#### Instructions to follow
Using the listing below, please print exactly the lines from the one with "Task: Click the bold" through the one with "Given: Click the Constant sum pie icon". Leave out every picture.
::: Record extracts
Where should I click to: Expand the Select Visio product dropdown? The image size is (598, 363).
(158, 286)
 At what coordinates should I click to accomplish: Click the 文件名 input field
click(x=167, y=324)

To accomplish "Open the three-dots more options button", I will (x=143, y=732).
::::::
::: Record extracts
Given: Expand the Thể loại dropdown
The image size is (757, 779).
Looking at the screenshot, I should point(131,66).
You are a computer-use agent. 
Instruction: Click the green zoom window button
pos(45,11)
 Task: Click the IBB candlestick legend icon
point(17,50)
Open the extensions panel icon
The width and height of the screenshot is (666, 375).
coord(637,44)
::::::
::: Record extracts
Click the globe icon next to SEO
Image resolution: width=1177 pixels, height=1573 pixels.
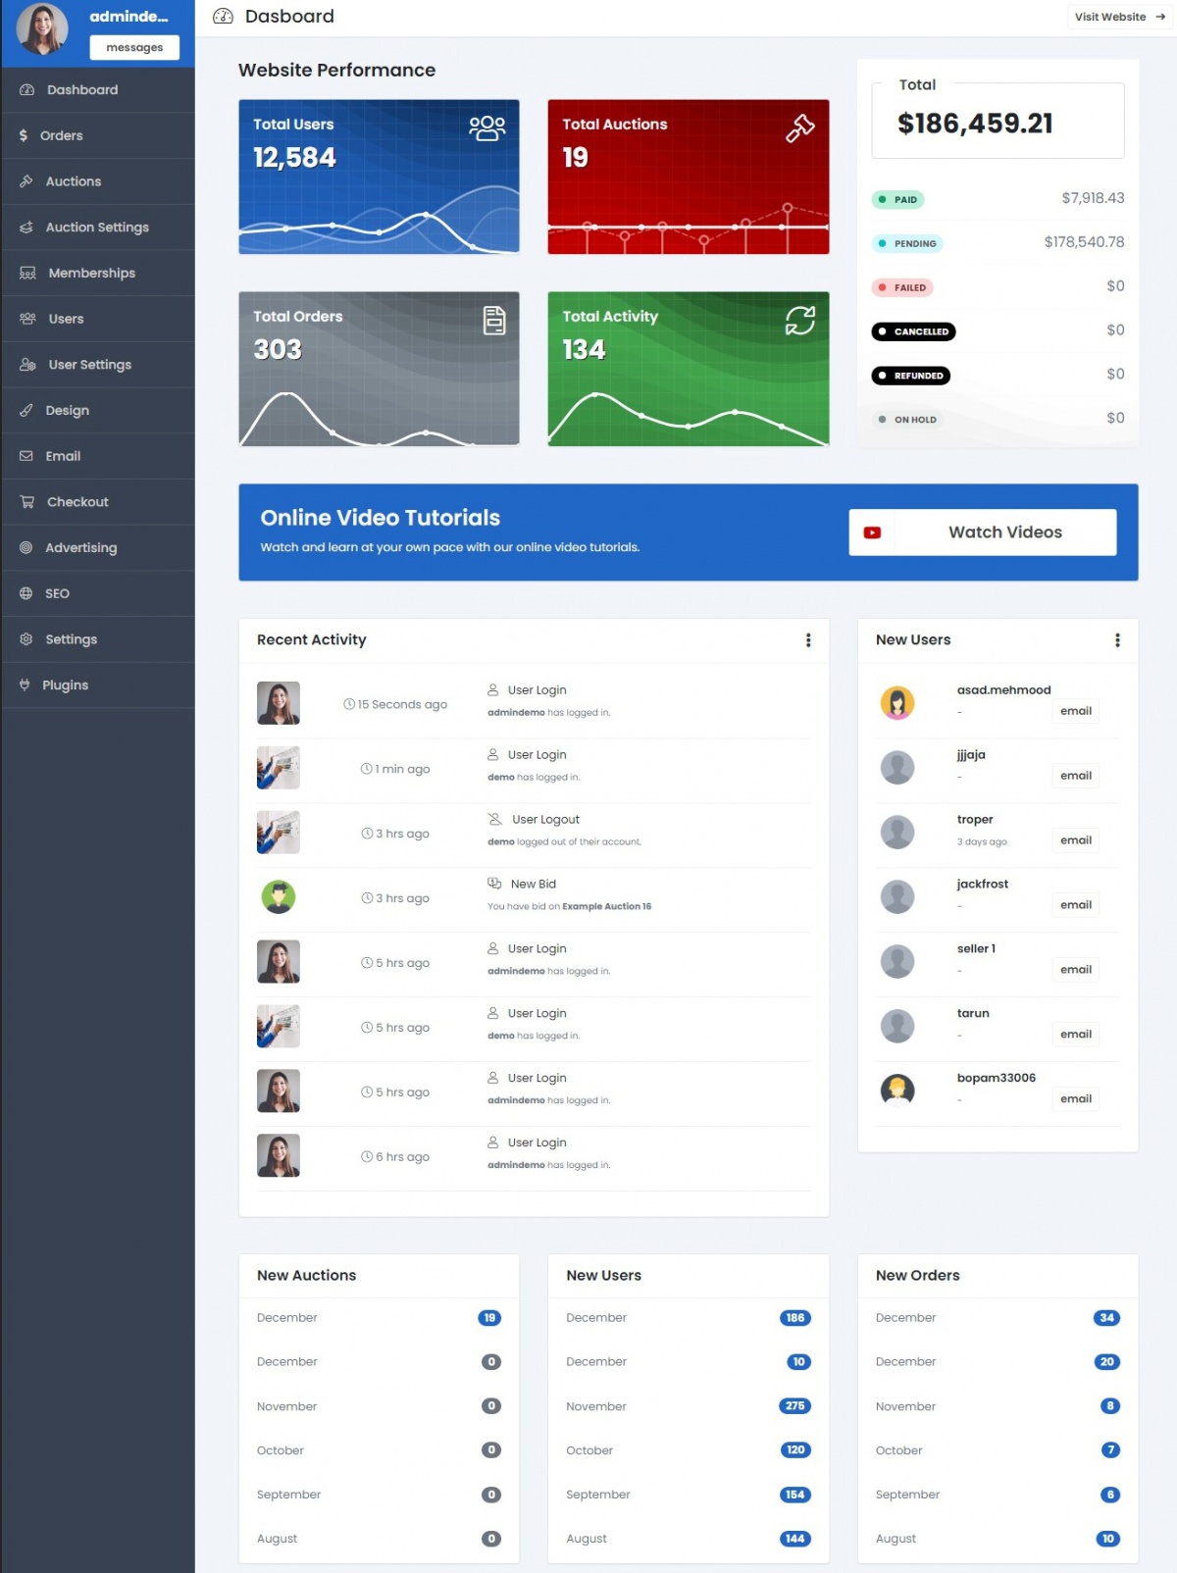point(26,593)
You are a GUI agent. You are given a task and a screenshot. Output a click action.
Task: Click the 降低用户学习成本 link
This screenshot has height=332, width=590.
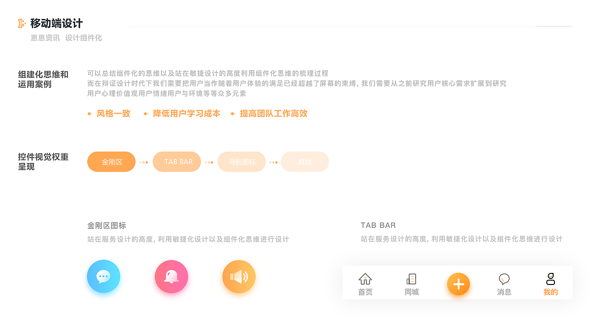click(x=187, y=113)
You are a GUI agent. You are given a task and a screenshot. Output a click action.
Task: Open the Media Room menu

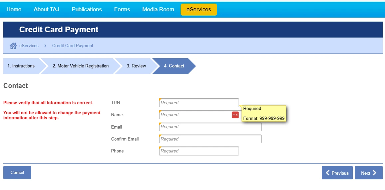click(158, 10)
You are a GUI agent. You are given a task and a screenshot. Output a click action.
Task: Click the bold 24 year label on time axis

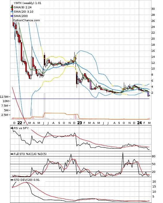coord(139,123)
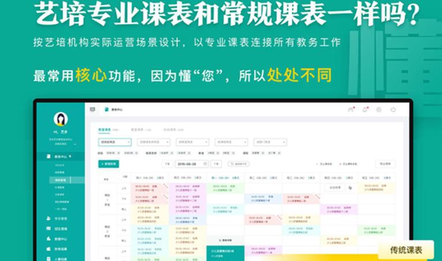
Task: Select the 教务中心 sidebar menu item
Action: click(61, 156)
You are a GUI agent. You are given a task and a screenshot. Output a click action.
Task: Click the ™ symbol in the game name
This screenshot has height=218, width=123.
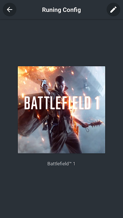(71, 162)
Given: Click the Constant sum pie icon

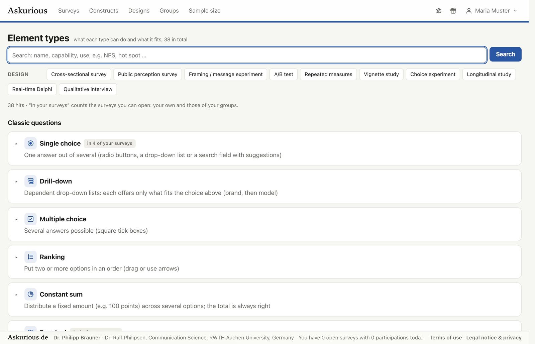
::::::
#### Exercise solution
Task: Click the bold 24 year label on time axis

coord(139,123)
Task: Select the 教务中心 sidebar menu item
Action: click(61, 156)
You are a GUI agent. You are given a task and a screenshot. Output a click action.
Task: Click the ™ symbol in the game name
This screenshot has height=218, width=123.
(71, 162)
Given: Click the Constant sum pie icon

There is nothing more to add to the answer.